Brexit, Johnson rivede strategia dopo sconfitte ai Comuni

Ieri i deputati hanno votato una proposta di legge che impone al primo ministro inglese di chiedere all'Unione europea un nuovo rinvio del divorzio di tre mesi

Dopo che i suoi piani sulla Brexit sono stati affossati alla Camera dei Comuni, il primo ministro britannico Boris Johnson rivede la sua strategia nella speranza che elezioni anticipate possano ancora essere organizzate e gli conferiscano una nuova maggioranza.

Ieri i deputati hanno votato una proposta di legge che gli impone di chiedere all'Unione europea un nuovo rinvio del divorzio di tre mesi, dall'attuale 31 ottobre, e hanno respinto la sua proposta di voto anticipato il 15 ottobre per uscire dall'impasse.

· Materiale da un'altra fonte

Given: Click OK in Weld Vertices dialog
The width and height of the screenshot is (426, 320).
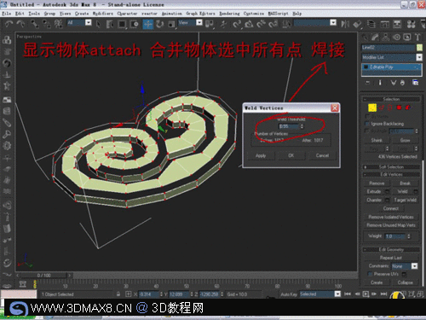Looking at the screenshot, I should 291,155.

Johnson, pur accusando la legge Benn di "sabotare" i suoi negoziati, si è "impegnato" a lasciare che la proposta di legge "segua tutte le tappe in corso" alla Camera dei Lord, ha twittato il gruppo parlamentare laburista, principale formazione dell'opposizione, che temeva fosse organizzata ostruzione alla Camera alta per rallentare l'iter della misura. Nella notte tuttavia è stata approvata una mozione dei con cui forzare il ritorno del testo ai Comuni entro la giornata di oggi. L'obiettivo è far sì che sia approvata in via definitiva lunedì, prima della sospensione del Parlamento decisa dal premier (durerà fino al 14 ottobre). Johnson spera che Westminster approverà l'organizzazione di elezioni anticipate, visto che il Labour ha condizionato il suo consenso all'adozione del testo.

I deputati dell'opposizione s'interrogano però sulla data: prima o dopo il divorzio? "Il problema è che non abbiamo alcuna fiducia nel fatto che Johnson rispetti un impegno o un accordo che potremmo concludere", ha detto John McDonnell, peso massimo del Labour, parlando a Bbc. Il premier conservatore ha detto che il governo si piegherà alla legge, affermando anche che "in nessuna circostanza" chiederà un nuovo rinvio. Questo dovrebbe essere approvato all'unanimità dagli altri 27 Stati membri dell'Ue; il prossimo consiglio europeo è previsto per il 17 e 18 ottobre a Bruxelles.